Location: Corn Insects and Crop Genetics ResearchTitle: MaizeMine: A data mining warehouse for the maize genetics and genomics database (MaizeGDB)
|SHAMIMUZZAMAN, MD - US Department Of Agriculture (USDA)|
|GARDINER, JACK - University Of Missouri|
|WALSH, AMY - University Of Missouri|
|TRIANT, DEBORAH - University Of Missouri|
|LE TOURNEAU, JUSTIN - University Of Missouri|
|TAYAL, ADITI - University Of Missouri|
|UNNI, DEEPAK - Lawrence Berkeley National Laboratory|
|NGUYEN, HUNG - University Of Missouri|
|ELSIK, CHRISTINE - University Of Missouri|
Submitted to: Frontiers in Plant Science
Publication Type: Peer Reviewed Journal
Publication Acceptance Date: 10/1/2020
Publication Date: 10/22/2020
Citation: Shamimuzzaman, M., Gardiner, J.M., Walsh, A.T., Triant, D.A., Le Tourneau, J.J., Tayal, A., Unni, D.R., Nguyen, H.H., Portwood Ii, J.L., Cannon, E.K., Andorf, C.M., Elsik, C.G. 2020. MaizeMine: A data mining warehouse for the maize genetics and genomics database (MaizeGDB).
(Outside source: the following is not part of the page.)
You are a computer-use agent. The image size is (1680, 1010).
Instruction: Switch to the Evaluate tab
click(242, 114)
Frontiers in Plant Science. 11. Article 592730. https://doi.org/10.3389/fpls.2020.592730.
Interpretive Summary: The availability of the maize genomic, genetic, and breeding datasets has accelerated both maize breeding and genetics research. As the size and complexity of these datasets continue to increase, there is a challenge to making the data easily accessible to researchers. MaizeMine is an online resource to mine data at the Maize Genetics and Genome Database (MaizeGDB). It enables researchers to combine their data with publicly available maize datasets. MaizeMine provides search tools, built-in templates for common data requests, and a QueryBuilder tool for creating custom queries. These resources facilitate meta-analysis by allowing researchers to access, integrate, and analyze a wide variety of data from the two most recent maize genome assemblies. This work will benefit public and private maize breeders in both academia and commercial seed companies.
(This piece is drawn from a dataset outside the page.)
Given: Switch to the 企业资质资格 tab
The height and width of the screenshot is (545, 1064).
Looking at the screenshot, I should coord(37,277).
Technical Abstract: MaizeMine is the data mining resource of the Maize Genetics and Genome Database (MaizeGDB). It enables researchers to create and export customized annotation datasets that can be merged with their own research data for use in downstream analyses. MaizeMine uses the InterMine data warehousing system to integrate genomic sequences and gene annotations from the B73_RefGen_v3 and B73_RefGen_v4 genome assemblies, Gene Ontology (GO) annotations, dbSNP variation, protein annotations (UniProt), protein families and domains (InterPro), homologs (Ensembl Compara) and pathways (CornCyc, KEGG, Plant Reactome). MaizeMine also provides database-cross references between genes of the AGPv3.21, AGPv4 and RefSeq gene sets, as well as pre-computed expression levels for all three gene sets based on RNA-seq data from the Zea mays B73 Gene Expression Atlas (NCBI BioProject PRJNA171684). MaizeMine provides several search tools, including a keyword search, built-in template queries with intuitive search menus, and a QueryBuilder tool for creating custom queries. The Genomic Regions search tool executes queries based on lists of genome coordinates, and supports both the B73_RefGen_v3 and B73_RefGen_v4 assemblies. The List tool allows you to upload identifiers to create custom lists, perform set operations such as unions and intersections, and execute template queries with lists. When used with gene identifiers, the List tool automatically provides gene set enrichment for GO and pathways, with a choice of statistical parameters and background gene sets. MaizeMine is particularly useful for tracking gene identifiers across gene sets to facilitate meta-analysis.